As the old saying goes, the three most important factors in real estate are location, location and location. So when we look at what’s happening with well located office buildings and the challenges of converting one use to another, we are left looking at the land value. A developer has a breakeven threshold whereby it becomes the most profitable scenario to acquire a property with its improvements (aka a building), demolish the structure and start over to build from a blank canvas for a new development. The breakeven is heavily predicated on the purchase price. I’m not a real estate analyst but I learned from the history of Southwest Airlines that if it doesn’t make sense on the back of a napkin then it probably doesn’t make sense at all…
A developer should be indifferent in these two scenarios:
Scenario 1 [Convert it]: Acquire a 100,000 square foot vacant class B office building for $30MM, put in $15MM to convert it to 75 apartments and sell it for $700,000/door for a total sale of $52.5MM. That’s an unlevered return of 16.7% on your investment.
Scenario 2 [Start Over]: Acquire a 100,000 square foot vacant class B office building for $20MM, demolish it and build 75 apartments ground up for $333,000/door (~$25MM) and sell it for $700,000/door for a total sale of $52.5MM. That’s an unlevered return of 16.7% on your investment.
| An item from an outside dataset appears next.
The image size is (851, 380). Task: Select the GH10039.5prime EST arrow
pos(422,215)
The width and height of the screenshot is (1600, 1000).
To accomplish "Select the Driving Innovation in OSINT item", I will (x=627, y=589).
There are many other factors at play here but the point is that you might not care as much about how you get to the end result as long as the inputs in the math get you to the same or better outcome. Of course there are no two exact situations in real estate and that’s what makes it fun but we’re seeing the market get to the point where acquiring a building for one use and then demolishing it to start over might make a lot more sense on a grand scale than trying to convert older uses and digging up the skeletons of its past. That’s what happened with this $22mm office teardown in Orange County.
There’s a lot of things in life that make you question whether you should keep toiling and reworking the inside or if you’re better off scratching it, recognizing the proverbial land value of your time, energy, skills and choose to start over. Maybe this is all a metaphor for life decisions in the end.